**What you are asked to do**.
In the output, include exactly the lines from the beginning of the records up to and including the one that contains "You are a computer-use", and leave out the pictures.

**Data for this task**.
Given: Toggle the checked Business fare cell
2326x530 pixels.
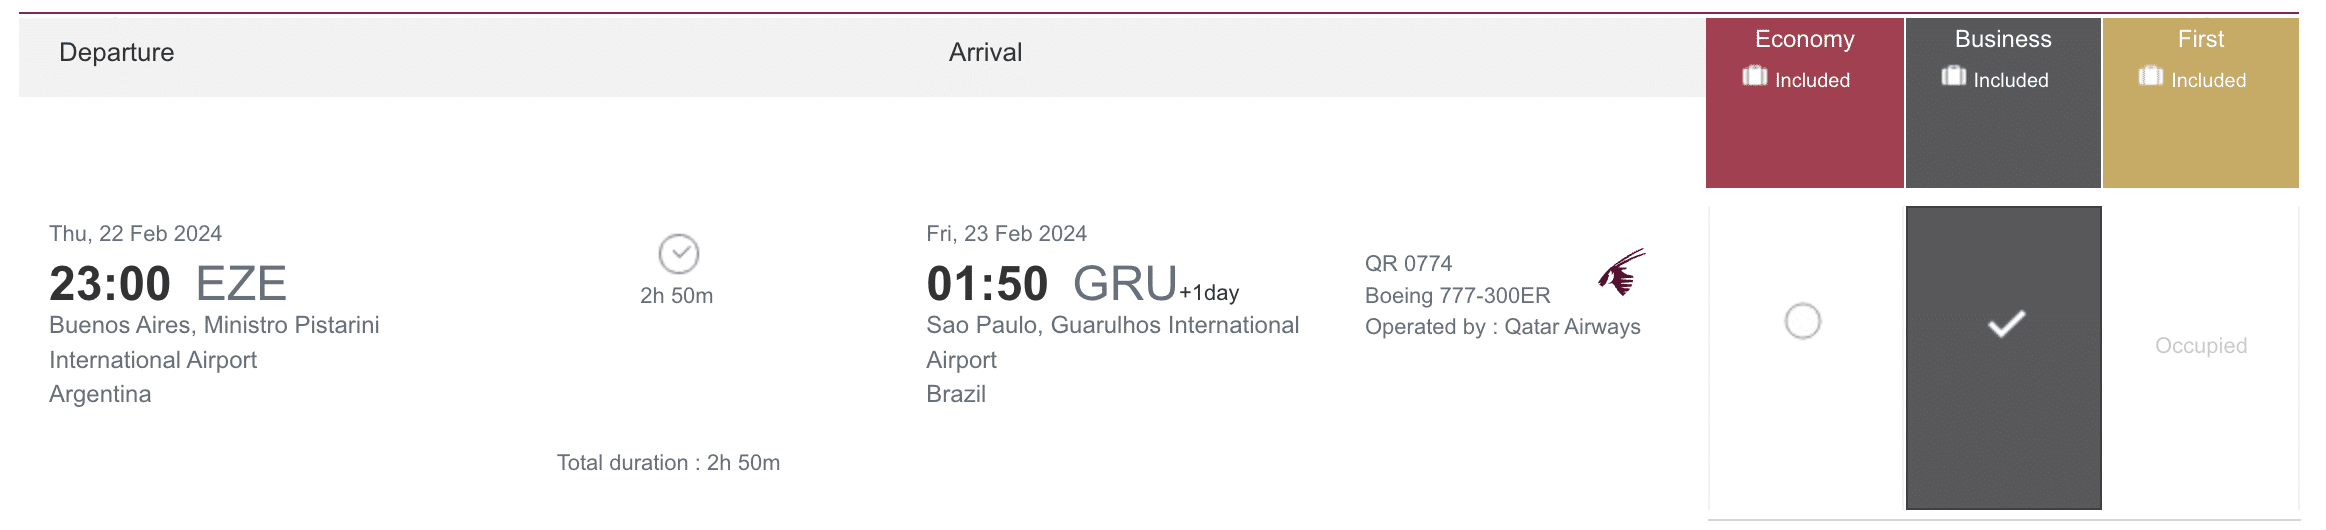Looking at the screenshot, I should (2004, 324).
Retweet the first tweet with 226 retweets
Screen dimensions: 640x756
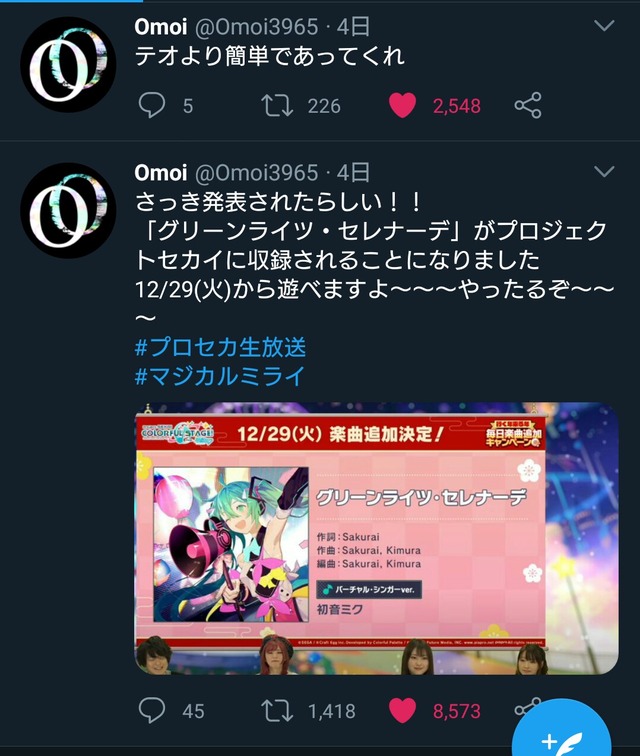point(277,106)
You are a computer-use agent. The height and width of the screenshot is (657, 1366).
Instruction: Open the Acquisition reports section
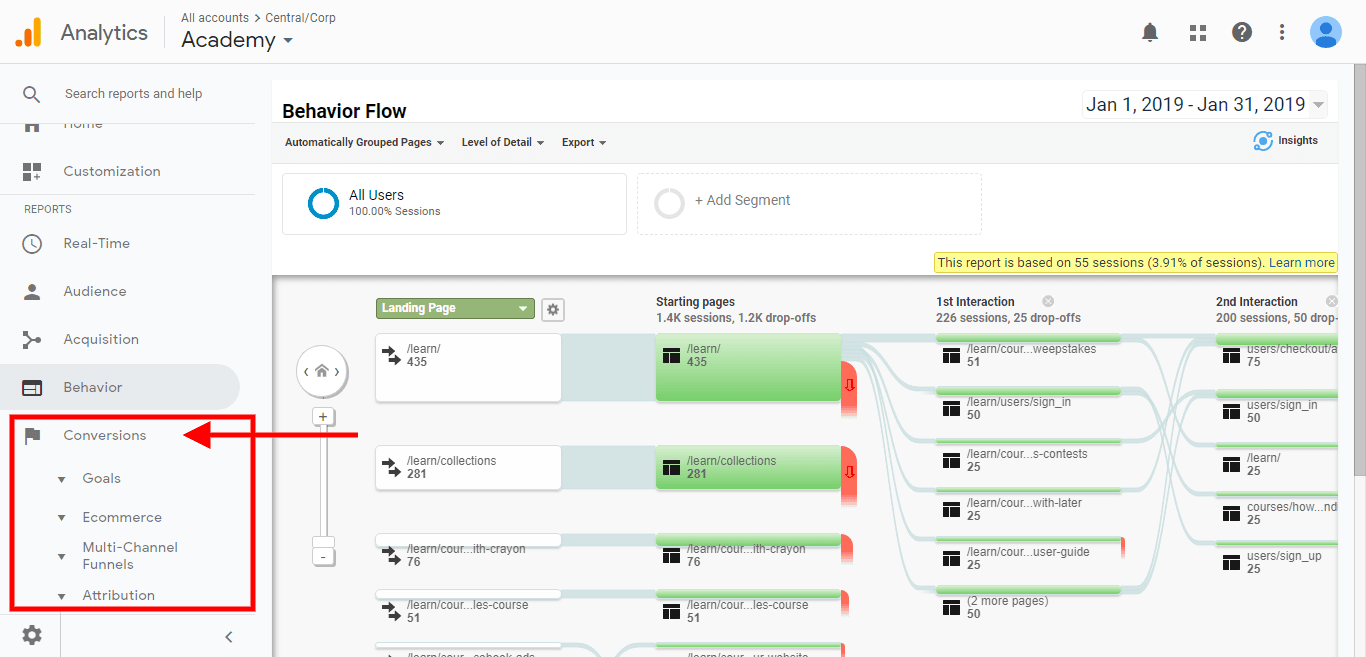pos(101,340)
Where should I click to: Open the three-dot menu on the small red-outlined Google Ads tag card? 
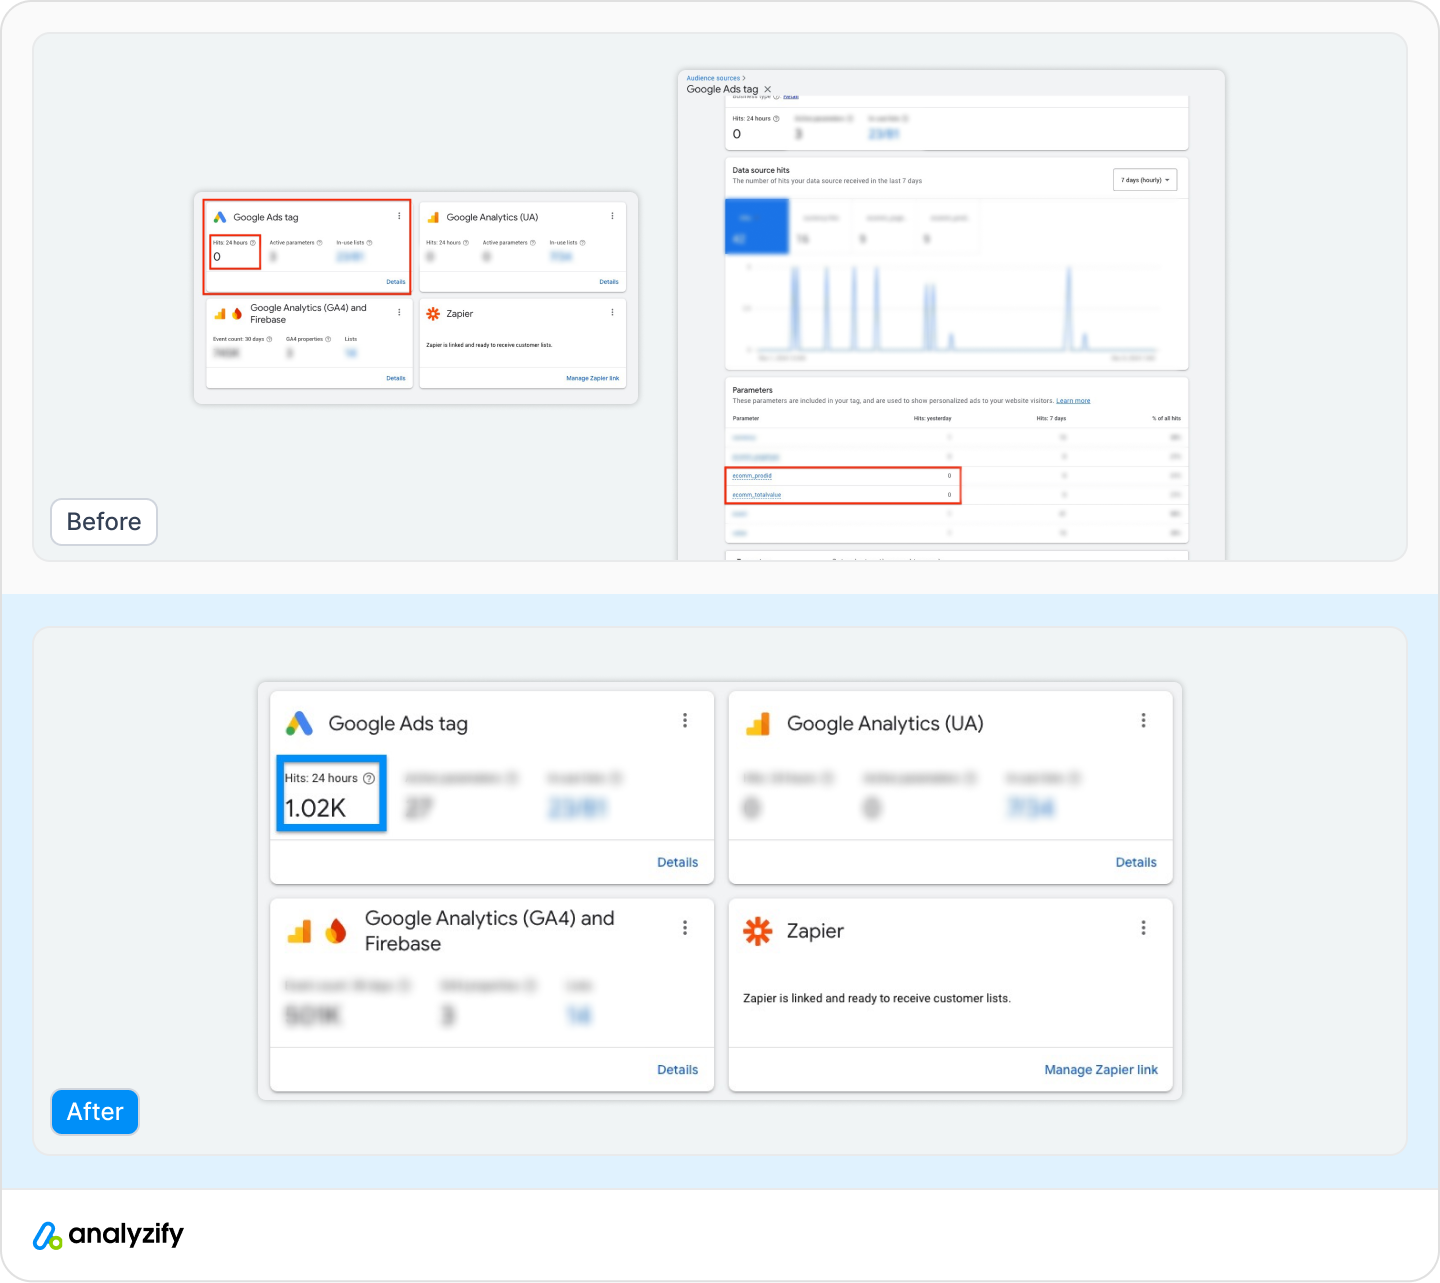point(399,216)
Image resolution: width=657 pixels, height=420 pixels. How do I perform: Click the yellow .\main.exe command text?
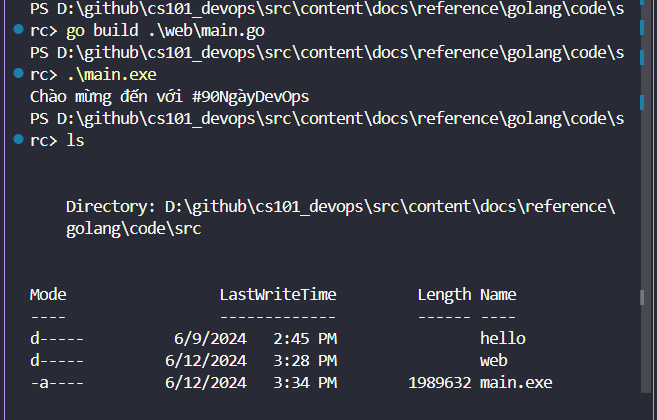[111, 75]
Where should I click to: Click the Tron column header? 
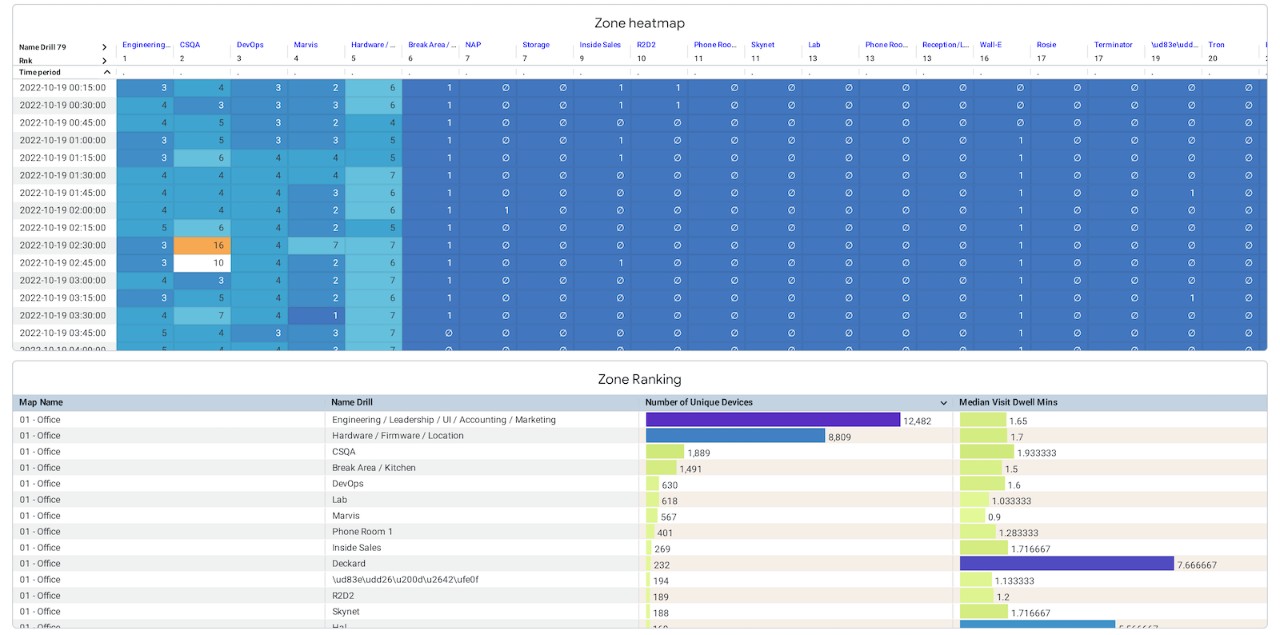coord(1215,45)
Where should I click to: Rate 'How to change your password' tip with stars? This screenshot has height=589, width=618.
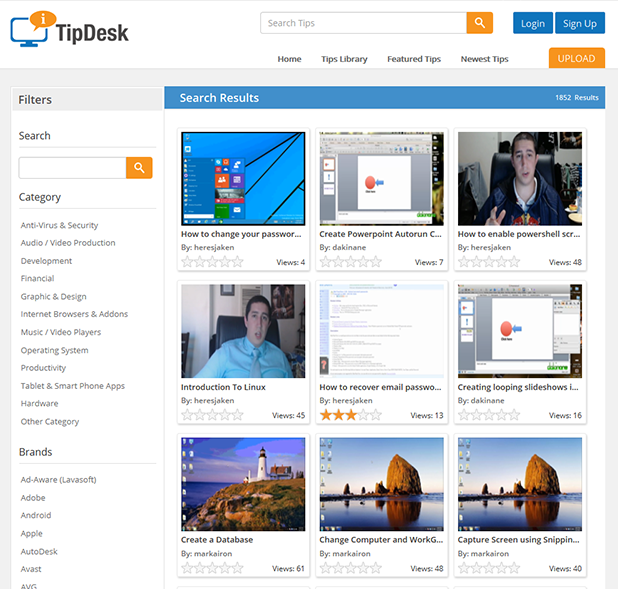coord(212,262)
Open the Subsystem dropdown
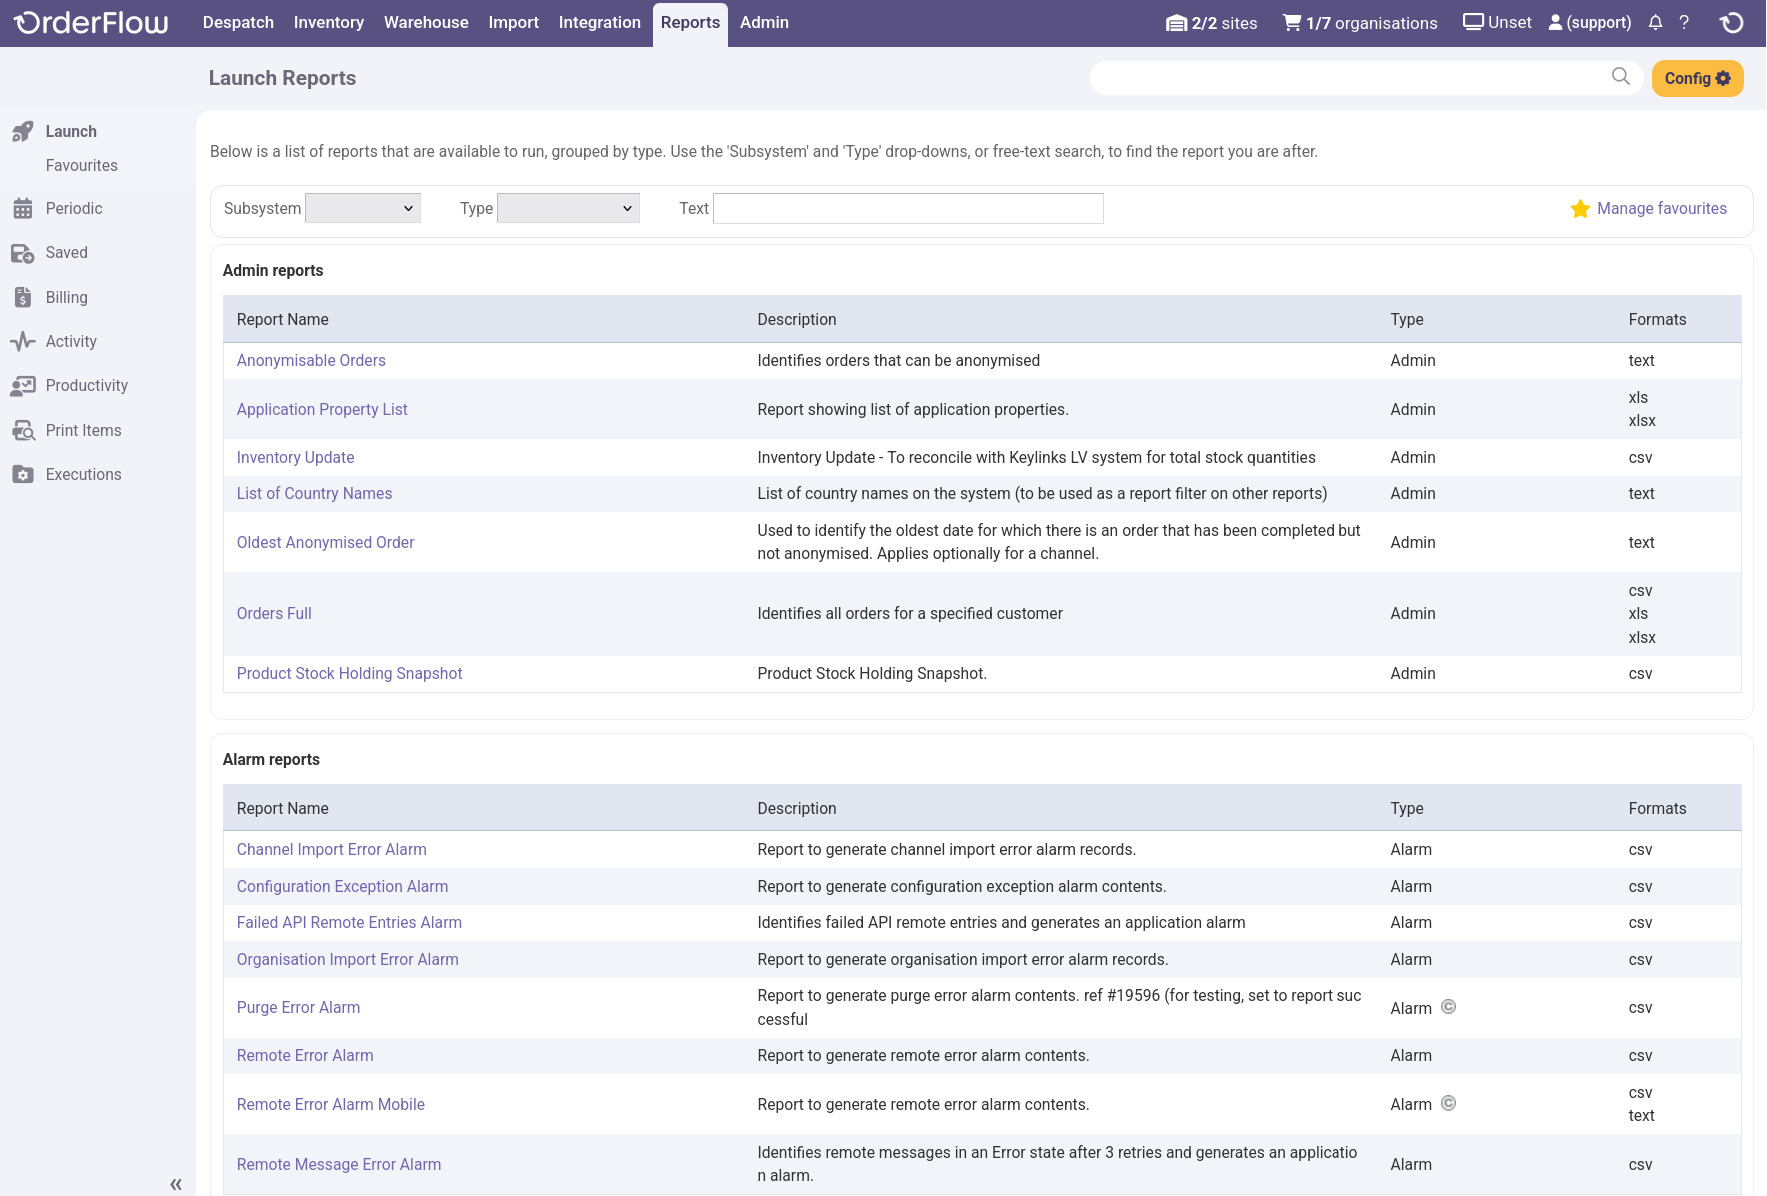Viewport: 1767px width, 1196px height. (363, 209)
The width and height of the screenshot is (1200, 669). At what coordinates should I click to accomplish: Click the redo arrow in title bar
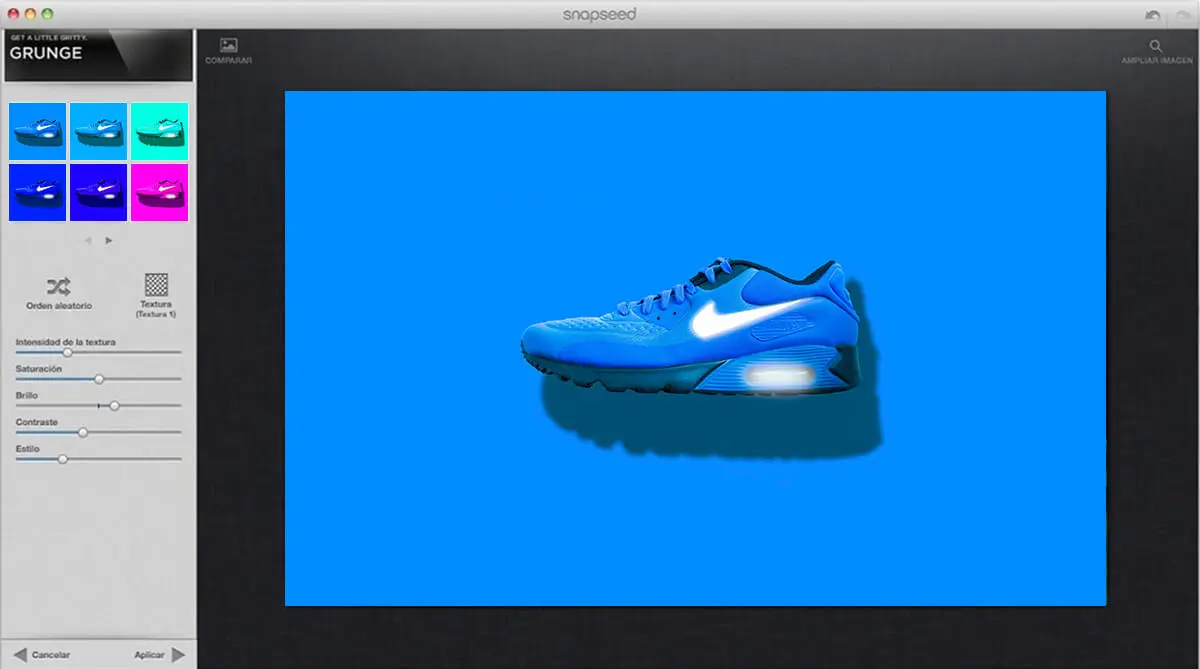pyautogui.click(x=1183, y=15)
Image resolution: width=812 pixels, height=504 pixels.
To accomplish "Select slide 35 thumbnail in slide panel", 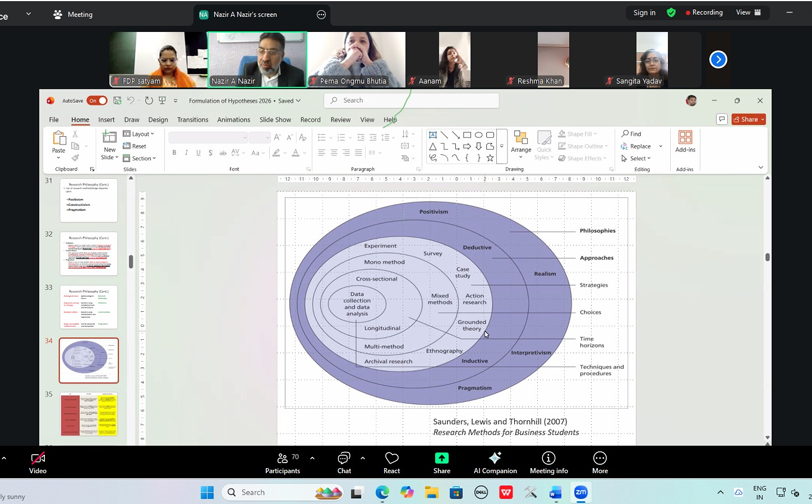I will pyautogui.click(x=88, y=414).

**Solution to this problem**.
Given: Toggle the checked Business fare cell
2326x530 pixels.
Looking at the screenshot, I should (2004, 324).
Retweet the first tweet with 226 retweets
Screen dimensions: 640x756
point(277,106)
You are a computer-use agent. The height and width of the screenshot is (657, 1366).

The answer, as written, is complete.